Priority Access to Vaccines for Persons with Disabilities

July 2, 2021 | Sheerene Mohamed

Source: Wikimedia Commons; Image only for representational purpose


Due to the low availability of vaccines in India, the question of who should get the limited supply, and in what order, has triggered heated public debate. Persons with disabilities are among those who are in crucial need of the vaccine, and paradoxically, they have the most difficulty in procuring it, due to problems accessing registration portals, travelling to vaccine sites etc.


Firstly, persons with disabilities are at a higher risk of contracting COVID-19. They already face existing barriers to healthcare and healthcare information and COVID-19 has just exacerbated this divide. The World Health Organisation, in a report titled Disability considerations during the COVID-19 outbreak has determined that due to mental or physical disability, they may find it more difficult to practice proper sanitation, such as frequent washing of hands or refraining from touching surfaces. Those with a visual disability may rely on touch to move around, others may require physical support. A caregiver may help them with their day-to-day activities, which increases the risk of transmission and may make social distancing difficult. Caregivers, likewise, also need to be vaccinated on priority in order to be able to perform their functions, as caregivers could also be a vector.
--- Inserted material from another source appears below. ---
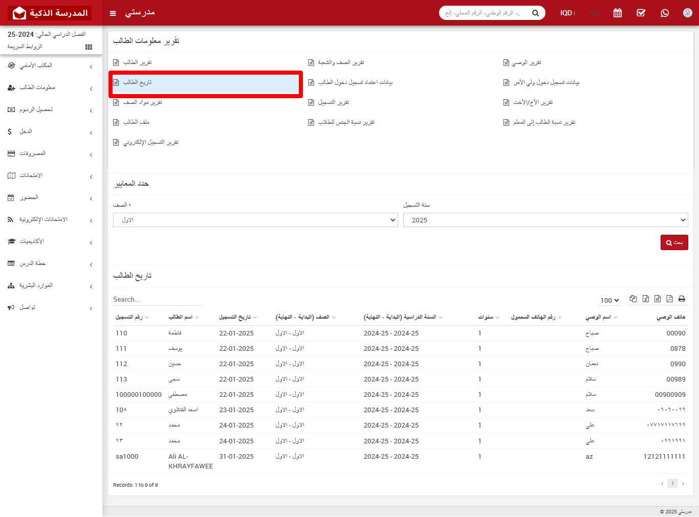Open the calendar icon in top bar
The height and width of the screenshot is (517, 699).
click(618, 13)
Secondly, care after contracting COVID-19 can be doubly difficult for a person with a disability. Testing centres must be equipped with ramps and have staff who know how to assist persons with disabilities. Underlying health concerns such as autoimmune diseases could cause COVID-19 to be much more fatal than it would be for others. There is also the issue of self-isolation as persons with intellectual impairments cannot cope with the mental strain of self-isolation. The need for a caregiver will also risk exposing others to the virus.
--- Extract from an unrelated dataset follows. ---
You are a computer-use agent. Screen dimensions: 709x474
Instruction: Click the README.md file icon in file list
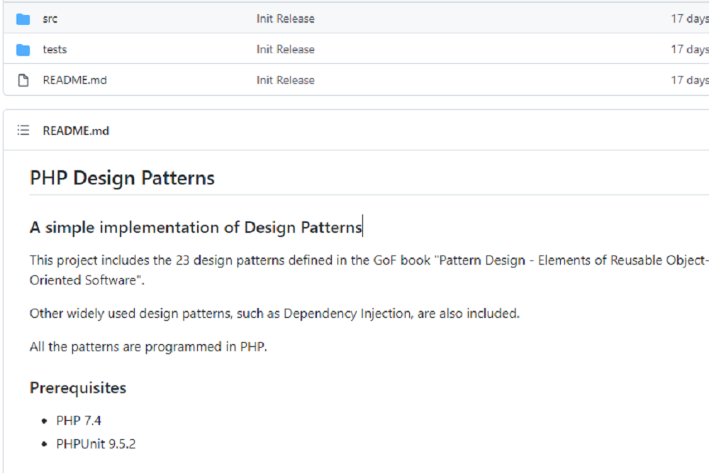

Section 25(1) of the Right of Persons with Disabilities Act, 2016 provides that the Government has to take necessary measures to provide free healthcare in the vicinity of PwDs, especially in rural areas; barrier-free access in all parts of Government and private hospitals and other healthcare institutions and centres; and most importantly, priority in attendance and treatment. With the magnitude of the COVID crisis, this provision needs to be given effect immediately.


Regarding vaccination of persons with disabilities, the World Health Organisation published a policy report which advises governments to consider persons with disabilities when considering different demographics for vaccine priority. It has also advised state officials to provide information about the vaccine, vaccination prioritization and registration, in a range of accessible formats and languages, including sign languages so that it can reach the target group.  The vaccine policy of the United Kingdom and the CDC guidelines for vaccinations of the United States have also aimed at vaccinating persons with disabilities and have made them a part of priority lists. However, the challenges of vaccinating a population of 1.3 billion are greater and require a great deal of planning and strategizing.


In India, currently, vaccine registration is only done through the Cowin site or the Aarogya Setu app, both of which are not user-friendly for persons with disabilities. Section 42 of the Right of Persons with Disabilities Act, 2016 also puts the onus on the Government to make sure that content is more easily accessible. Different methods should be used for registration, such as through a telephone helpline or forms which are screen‐reader accessible. The Government should provide options for telephone registration, video relay, national sign language interpretation, and COVID-safe in-person registration.


The needs of persons with disabilities ought to be considered and prioritised, now more than ever, as they are significantly more impacted than the average citizen by COVID.  Law-makers at the centre and the states should look to international norms in framing vaccine policy.